Climate data for Zhijiang, elevation 66 m (217 ft), (1991–2020 normals, extremes 1991–present)
| Month | Jan | Feb | Mar | Apr | May | Jun | Jul | Aug | Sep | Oct | Nov | Dec | Year |
| Record high °C (°F) | 21.2 (70.2) | 27.1 (80.8) | 31.5 (88.7) | 35.0 (95.0) | 37.9 (100.2) | 38.7 (101.7) | 39.4 (102.9) | 38.7 (101.7) | 40.1 (104.2) | 34.7 (94.5) | 29.7 (85.5) | 22.4 (72.3) | 40.1 (104.2) |
| Mean daily maximum °C (°F) | 8.3 (46.9) | 11.3 (52.3) | 16.2 (61.2) | 22.3 (72.1) | 27.1 (80.8) | 30.1 (86.2) | 32.4 (90.3) | 32.2 (90.0) | 28.3 (82.9) | 22.9 (73.2) | 16.7 (62.1) | 10.8 (51.4) | 21.5 (70.8) |
| Daily mean °C (°F) | 4.8 (40.6) | 7.4 (45.3) | 11.7 (53.1) | 17.6 (63.7) | 22.4 (72.3) | 26.0 (78.8) | 28.3 (82.9) | 28.0 (82.4) | 23.9 (75.0) | 18.5 (65.3) | 12.5 (54.5) | 7.0 (44.6) | 17.3 (63.2) |
| Mean daily minimum °C (°F) | 2.1 (35.8) | 4.2 (39.6) | 8.3 (46.9) | 13.9 (57.0) | 18.8 (65.8) | 22.7 (72.9) | 25.2 (77.4) | 24.9 (76.8) | 20.7 (69.3) | 15.3 (59.5) | 9.4 (48.9) | 4.0 (39.2) | 14.1 (57.4) |
| Record low °C (°F) | −5.8 (21.6) | −4.0 (24.8) | −1.1 (30.0) | 3.8 (38.8) | 10.3 (50.5) | 16.2 (61.2) | 19.0 (66.2) | 16.2 (61.2) | 11.6 (52.9) | 6.5 (43.7) | −0.6 (30.9) | −7.2 (19.0) | −7.2 (19.0) |
| Average precipitation mm (inches) | 30.3 (1.19) | 39.6 (1.56) | 60.7 (2.39) | 108.6 (4.28) | 134.9 (5.31) | 156.4 (6.16) | 197.7 (7.78) | 124.2 (4.89) | 78.8 (3.10) | 71.3 (2.81) | 46.6 (1.83) | 20.2 (0.80) | 1,069.3 (42.1) |
| Average precipitation days (≥ 0.1 mm) | 8.0 | 8.9 | 11.7 | 12.4 | 12.9 | 12.5 | 12.0 | 10.1 | 8.9 | 9.8 | 9.4 | 7.0 | 123.6 |
| Average snowy days | 4.3 | 2.9 | 0.8 | 0 | 0 | 0 | 0 | 0 | 0 | 0 | 0.3 | 1.5 | 9.8 |
| Average relative humidity (%) | 74 | 73 | 75 | 76 | 74 | 78 | 80 | 78 | 74 | 74 | 75 | 72 | 75 |
| Mean monthly sunshine hours | 79.5 | 84.7 | 120.1 | 139.7 | 148.6 | 146.7 | 190.6 | 201.8 | 145.8 | 129.2 | 112.5 | 96.9 | 1,596.1 |
| Percentage possible sunshine | 25 | 27 | 32 | 36 | 35 | 35 | 45 | 50 | 40 | 37 | 36 | 31 | 36 |
Source: China Meteorological Administrationall-time extreme temperature

== Education ==
- Zhijiang High School

== Transport ==
- China National Highway 318
- Yichang Sanxia Airport
- Jiaozuo–Liuzhou Railway

== Economy ==
Zhijiang City has a significant cluster of Taobao villages, rural Chinese villages where the local economy has developed to focus extensively on e-commerce via the Taobao retail shopping platform.
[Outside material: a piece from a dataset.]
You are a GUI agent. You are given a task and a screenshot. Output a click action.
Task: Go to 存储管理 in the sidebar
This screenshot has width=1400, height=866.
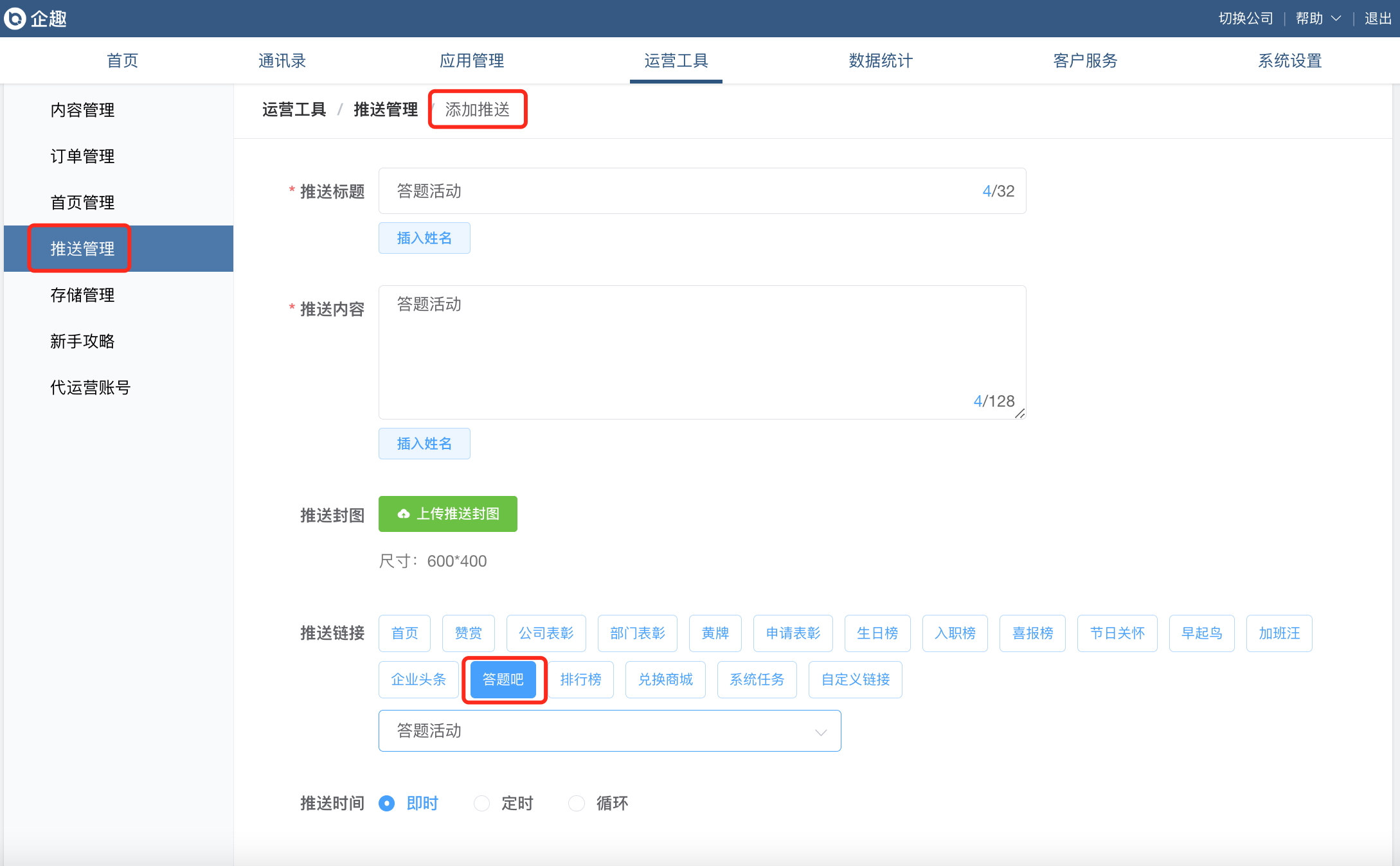click(82, 295)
As of September 2019, there are more than 1,000 e-commerce enterprises in Zhijiang City, more than 8,000 e-commerce online stores, and more than 20,000 people working in e-commerce.

== Lü Banglie ==
In October 2005, Zhijiang was in the news because one of the delegates to its (county-level) People's Congress, Lu Banglie (吕邦列), a village-rights activist, was savagely beaten on October 8, 2005 in the village of Taishi (太石), in Yuwotou town, Panyu District, Guangzhou, Guangdong, by unknown persons. The beating was witnessed by Benjamin Joffe-Walt, correspondent for The Guardian newspaper of the UK, who was himself threatened and believed Lü had been killed.

Since 2004, Lü has been the popularly elected head of Baoyuesi village (宝月寺村; ), in the town of Bailizhou (百里洲镇), situated on a peninsula in the Yangtze River and the only town in Zhijiang not on the river's left bank; there is no road connection between Bailizhou and the city's other towns. He is the first elected village head in the history of the People's Republic of China.

The beating may have been intended to prevent a similar popular election from taking place in Taishi.